Conflit Afghanistan-Pakistan : 400 morts, détails sur l’hôpital de Kaboul.
Lundi soir, une frappe attribuée au Pakistan a visé un centre de traitement des addictions à Kaboul, provoquant la mort de plus de 400 personnes selon les autorités afghanes. Le ministère de l’Intérieur a avancé un chiffre de 408 morts et 265 blessés, tandis que des journalistes sur place ont constaté l’extraction de nombreux corps des décombres.
Une attaque attribuée au Pakistan a ciblé lundi soir un centre de traitement des addictions à Kaboul, entraînant la mort de plus de 400 personnes selon les autorités afghanes.

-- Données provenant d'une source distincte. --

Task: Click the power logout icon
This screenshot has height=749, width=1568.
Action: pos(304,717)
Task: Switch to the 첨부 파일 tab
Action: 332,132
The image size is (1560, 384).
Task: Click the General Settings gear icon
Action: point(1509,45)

Ce bilan, annoncé mardi et encore provisoire, fait de cet incident l’épisode le plus meurtrier du conflit entre les deux pays, qui s’intensifie dans un contexte de tensions militaires et diplomatiques.
Le ministère afghan de la Santé évoque environ 400 morts et plus de 200 blessés. « Le bilan n’est pas définitif, les opérations de recherche continuent, mais nous avons environ 400 morts et plus de 200 blessés », a précisé son porte-parole, Sharafat Zaman.
Le ministère de l’Intérieur avance un chiffre légèrement supérieur, indiquant 408 morts et 265 blessés. Ces chiffres n’ont pas pu être confirmés de manière indépendante, bien que des journalistes présents sur place aient rapporté l’extraction de nombreux corps des décombres.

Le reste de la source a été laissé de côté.